Editas Medicine, Inc. (NASDAQ:EDIT) is gearing up for several inflection points in 2024, and I believe that if positive outcomes are achieved for all of them, then that would mean an increase in value for the company and its shareholders. In particular, there are two lead programs that are being advanced with reni-cel for the treatment of patients with sickle-cell disease [SCD] and transfusion dependent thalassemia (TDT). Data readouts for each of these programs are expected in mid-2024 and at the end of 2024, respectively.
This creates several catalysts for investors to look forward to during this year. I don’t believe, though, that this is the only thing to focus on with respect to this biotech. I think a critical turning point is what has become of the phase 1/2 RUBY trial, which is that the FDA will allow it to be used as a pivotal study to support a Biologics Licensing Application [BLA] filing of reni-cel for severe Sickle-Cell Disease (SCD). There is a lot of competition already in place in the SCD and TDT space, with several other approvals already achieved or in the process. However, this biotech is pressing on the idea that reni-cel can be a differentiated treatment option due to a few key factors.
Even then, it might be in good shape, because of another aspect of the pipeline dealing with in-vivo gene editing. Speaking of which, this creates another catalyst opportunity. It is expected that Editas will release in vivo preclinical proof-of-concept data for an undisclosed target by the end of 2024. Besides that, even if you take away the ex-vivo and in-vivo in-house programs, it has been able to establish several partnerships with other pharmaceutical companies. The first two of these are with Bristol-Myers Squibb (BMY) and Immatics (IMTX).
Lastly, in December Editas entered into a license agreement with Vertex Pharmaceuticals (VRTX) providing it with a non-exclusive license to use the Cas9 gene editing technology for ex vivo gene editing targeting the BCL11A gene for the treatment of patients with SCD and beta thalassemia (TDT).
Reni-Cel For The Treatment of Patients With Severe Sickle-Cell Disease
I believe that the most important program for Editas Medicine would be its advancement of reni-cel for the treatment of patients with severe Sickle-Cell Disease (SCD). Why do I believe this to be the most important program as part of its pipeline? That’s because, as I noted directly above, the FDA is allowing the ongoing phase 1/2 RUBY study to be turned into a pivotal one. That is, it will allow a Biologics Licensing Application [BLA] filing of reni-cel for the treatment of patients with severe SCD on the basis of this trial alone. In my opinion, this is very good news, because it would mean a quicker pathway for U.S. marketing approval for this indication.

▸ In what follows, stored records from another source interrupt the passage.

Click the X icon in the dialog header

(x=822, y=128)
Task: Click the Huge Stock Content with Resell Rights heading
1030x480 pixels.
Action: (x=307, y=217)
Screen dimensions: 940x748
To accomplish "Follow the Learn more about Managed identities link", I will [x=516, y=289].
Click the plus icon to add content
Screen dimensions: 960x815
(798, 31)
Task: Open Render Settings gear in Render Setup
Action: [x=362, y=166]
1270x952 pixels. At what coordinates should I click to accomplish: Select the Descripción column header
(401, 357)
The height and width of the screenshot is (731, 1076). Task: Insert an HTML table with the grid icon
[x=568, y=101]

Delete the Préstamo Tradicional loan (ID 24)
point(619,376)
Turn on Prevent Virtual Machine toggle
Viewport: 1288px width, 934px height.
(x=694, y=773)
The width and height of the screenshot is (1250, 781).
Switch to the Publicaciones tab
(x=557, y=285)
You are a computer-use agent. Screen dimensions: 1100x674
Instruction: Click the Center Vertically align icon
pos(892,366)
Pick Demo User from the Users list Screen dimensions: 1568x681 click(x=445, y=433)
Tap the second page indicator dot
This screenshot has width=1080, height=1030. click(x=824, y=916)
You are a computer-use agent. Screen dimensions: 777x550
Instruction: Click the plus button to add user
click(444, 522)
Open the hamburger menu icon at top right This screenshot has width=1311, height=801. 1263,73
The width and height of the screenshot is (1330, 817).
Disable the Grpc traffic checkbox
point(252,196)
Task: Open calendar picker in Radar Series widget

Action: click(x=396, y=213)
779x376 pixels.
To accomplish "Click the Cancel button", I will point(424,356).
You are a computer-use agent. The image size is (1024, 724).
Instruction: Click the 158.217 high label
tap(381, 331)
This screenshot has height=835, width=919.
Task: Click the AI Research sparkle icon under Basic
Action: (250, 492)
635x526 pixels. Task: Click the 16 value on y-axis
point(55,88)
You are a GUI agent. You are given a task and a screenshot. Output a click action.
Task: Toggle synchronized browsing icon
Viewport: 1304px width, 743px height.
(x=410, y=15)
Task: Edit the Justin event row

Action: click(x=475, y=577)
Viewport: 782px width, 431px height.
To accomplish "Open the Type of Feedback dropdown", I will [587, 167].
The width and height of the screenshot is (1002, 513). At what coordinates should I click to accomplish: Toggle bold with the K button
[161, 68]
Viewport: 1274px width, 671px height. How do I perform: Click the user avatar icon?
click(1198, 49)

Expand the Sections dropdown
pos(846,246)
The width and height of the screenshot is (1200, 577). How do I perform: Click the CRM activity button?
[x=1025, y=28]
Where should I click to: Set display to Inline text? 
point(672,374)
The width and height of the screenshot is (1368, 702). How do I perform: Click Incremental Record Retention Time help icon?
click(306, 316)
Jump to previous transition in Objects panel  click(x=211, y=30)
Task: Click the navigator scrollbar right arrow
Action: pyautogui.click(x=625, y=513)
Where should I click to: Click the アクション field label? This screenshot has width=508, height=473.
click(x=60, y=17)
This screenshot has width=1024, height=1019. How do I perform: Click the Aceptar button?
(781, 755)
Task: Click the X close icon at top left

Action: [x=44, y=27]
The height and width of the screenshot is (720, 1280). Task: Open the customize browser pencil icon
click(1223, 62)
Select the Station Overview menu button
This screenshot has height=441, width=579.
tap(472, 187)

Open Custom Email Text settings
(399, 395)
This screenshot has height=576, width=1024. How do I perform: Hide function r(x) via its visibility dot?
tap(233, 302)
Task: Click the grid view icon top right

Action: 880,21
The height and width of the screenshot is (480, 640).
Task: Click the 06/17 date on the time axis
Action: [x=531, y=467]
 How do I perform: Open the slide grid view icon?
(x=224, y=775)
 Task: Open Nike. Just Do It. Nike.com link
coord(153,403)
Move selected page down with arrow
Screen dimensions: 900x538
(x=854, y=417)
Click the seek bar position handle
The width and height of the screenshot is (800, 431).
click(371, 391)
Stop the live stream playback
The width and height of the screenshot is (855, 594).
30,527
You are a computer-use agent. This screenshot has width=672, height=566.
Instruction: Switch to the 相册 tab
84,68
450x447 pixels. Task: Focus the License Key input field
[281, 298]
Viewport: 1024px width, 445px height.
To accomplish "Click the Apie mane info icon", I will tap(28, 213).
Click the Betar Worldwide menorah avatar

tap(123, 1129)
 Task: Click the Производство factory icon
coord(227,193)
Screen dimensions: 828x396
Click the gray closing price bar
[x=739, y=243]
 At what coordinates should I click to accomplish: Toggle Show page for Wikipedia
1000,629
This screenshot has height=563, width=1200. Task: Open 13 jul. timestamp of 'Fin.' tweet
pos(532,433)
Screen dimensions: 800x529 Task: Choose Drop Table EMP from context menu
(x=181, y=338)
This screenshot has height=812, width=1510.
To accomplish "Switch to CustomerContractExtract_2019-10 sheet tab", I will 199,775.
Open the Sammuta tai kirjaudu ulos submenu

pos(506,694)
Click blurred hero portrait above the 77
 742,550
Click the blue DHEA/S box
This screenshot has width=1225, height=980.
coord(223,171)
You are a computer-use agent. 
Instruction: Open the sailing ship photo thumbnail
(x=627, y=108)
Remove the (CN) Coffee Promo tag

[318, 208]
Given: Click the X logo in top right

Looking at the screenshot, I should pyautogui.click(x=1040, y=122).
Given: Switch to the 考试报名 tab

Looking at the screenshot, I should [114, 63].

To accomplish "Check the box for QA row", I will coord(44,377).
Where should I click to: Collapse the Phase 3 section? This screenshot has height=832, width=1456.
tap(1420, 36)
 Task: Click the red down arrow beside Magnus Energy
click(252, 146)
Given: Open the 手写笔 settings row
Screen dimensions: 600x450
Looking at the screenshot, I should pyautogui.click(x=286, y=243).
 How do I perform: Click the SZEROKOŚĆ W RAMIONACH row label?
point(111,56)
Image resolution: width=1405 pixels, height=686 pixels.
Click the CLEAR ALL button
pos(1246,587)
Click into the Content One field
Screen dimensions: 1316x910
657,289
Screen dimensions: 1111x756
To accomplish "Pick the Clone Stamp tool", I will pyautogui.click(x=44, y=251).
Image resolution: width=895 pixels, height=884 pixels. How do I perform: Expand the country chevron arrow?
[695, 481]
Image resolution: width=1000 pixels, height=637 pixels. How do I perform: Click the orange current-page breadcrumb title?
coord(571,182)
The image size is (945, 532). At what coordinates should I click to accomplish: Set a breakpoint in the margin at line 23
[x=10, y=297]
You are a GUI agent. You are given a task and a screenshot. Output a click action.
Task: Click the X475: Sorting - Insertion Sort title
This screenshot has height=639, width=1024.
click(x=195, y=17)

Sickle-Cell Disease ((SCD)) is a type of disorder characterized by broken down and sickle-shaped red blood cells (RBCs). There are two major problems to consider with this blood disorder specifically. The first is that there is a shortage of healthy RBCs flowing in the body. The second aspect to consider is that the blood cells that become sickle-shaped can cause a block in the flow of blood, which leads to sickle cell crisis or vaso-occlusive crisis. Some symptoms that these patients experience are as follows:
- Jaundice [yellowing] of the skin
- Extreme tiredness
- Stroke
- Severe type of fever being present
- Anemia [inability to have enough healthy red blood cells for oxygen].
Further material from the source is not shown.